## College Physics (4th Edition)

When all three machines are running, the intensity level is $95.2~dB$ This intensity level is only $2.2~dB$ higher than the intensity level of the loudest machine.

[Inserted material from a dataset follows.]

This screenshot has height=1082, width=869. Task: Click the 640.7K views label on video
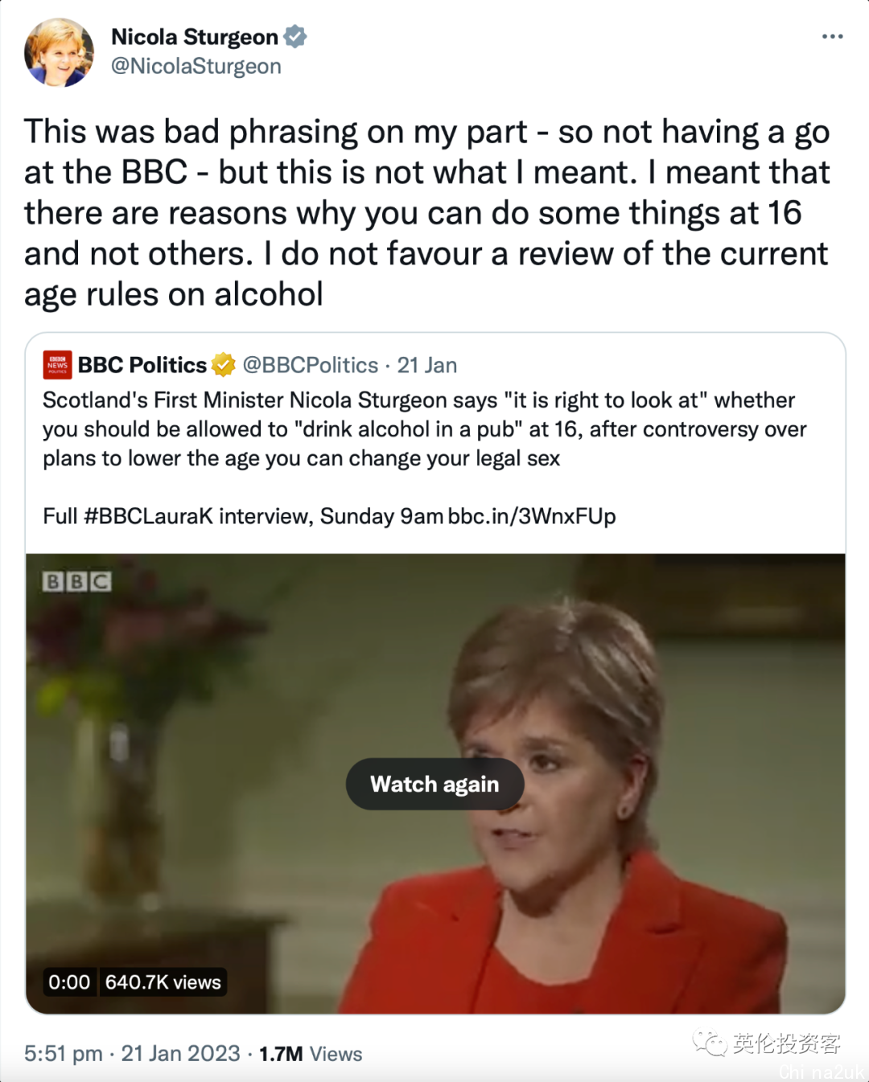coord(163,982)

We can find the intensity of the 85-dB machine: $\beta = 10~log\frac{I}{I_0}$ $85 = 10~log\frac{I}{I_0}$ $8.5 = log\frac{I}{I_0}$ $10^{8.5} = \frac{I}{I_0}$ $I = (10^{8.5})~I_0$ $I = (10^{8.5})~(1.0\times 10^{-12}~W/m^2)$ $I = 3.16\times 10^{-4}~W/m^2$ We can find the intensity of the 90-dB machine: $\beta = 10~log\frac{I}{I_0}$ $90 = 10~log\frac{I}{I_0}$ $9.0 = log\frac{I}{I_0}$ $10^{9.0} = \frac{I}{I_0}$ $I = (10^{9.0})~I_0$ $I = (10^{9.0})~(1.0\times 10^{-12}~W/m^2)$ $I = 1.0\times 10^{-3}~W/m^2$ We can find the intensity of the 93-dB machine: $\beta = 10~log\frac{I}{I_0}$ $93 = 10~log\frac{I}{I_0}$ $9.3 = log\frac{I}{I_0}$ $10^{9.3} = \frac{I}{I_0}$ $I = (10^{9.3})~I_0$ $I = (10^{9.3})~(1.0\times 10^{-12}~W/m^2)$ $I = 2.0\times 10^{-3}~W/m^2$ We can find the total intensity from all three machines: $I = (3.16\times 10^{-4}~W/m^2)+(1.0\times 10^{-3}~W/m^2)+(2.0\times 10^{-3}~W/m^2)$ $I = 3.316\times 10^{-3}~W/m^2$ We can find the intensity level: $\beta = 10~log\frac{I}{I_0}$ $\beta = 10~log\frac{3.316\times 10^{-3}~W/m^2}{1.0\times 10^{-12}~W/m^2}$ $\beta = 95.2~dB$ When all three machines are running, the intensity level is $95.2~dB$ This intensity level is only $2.2~dB$ higher than the intensity level of the loudest machine.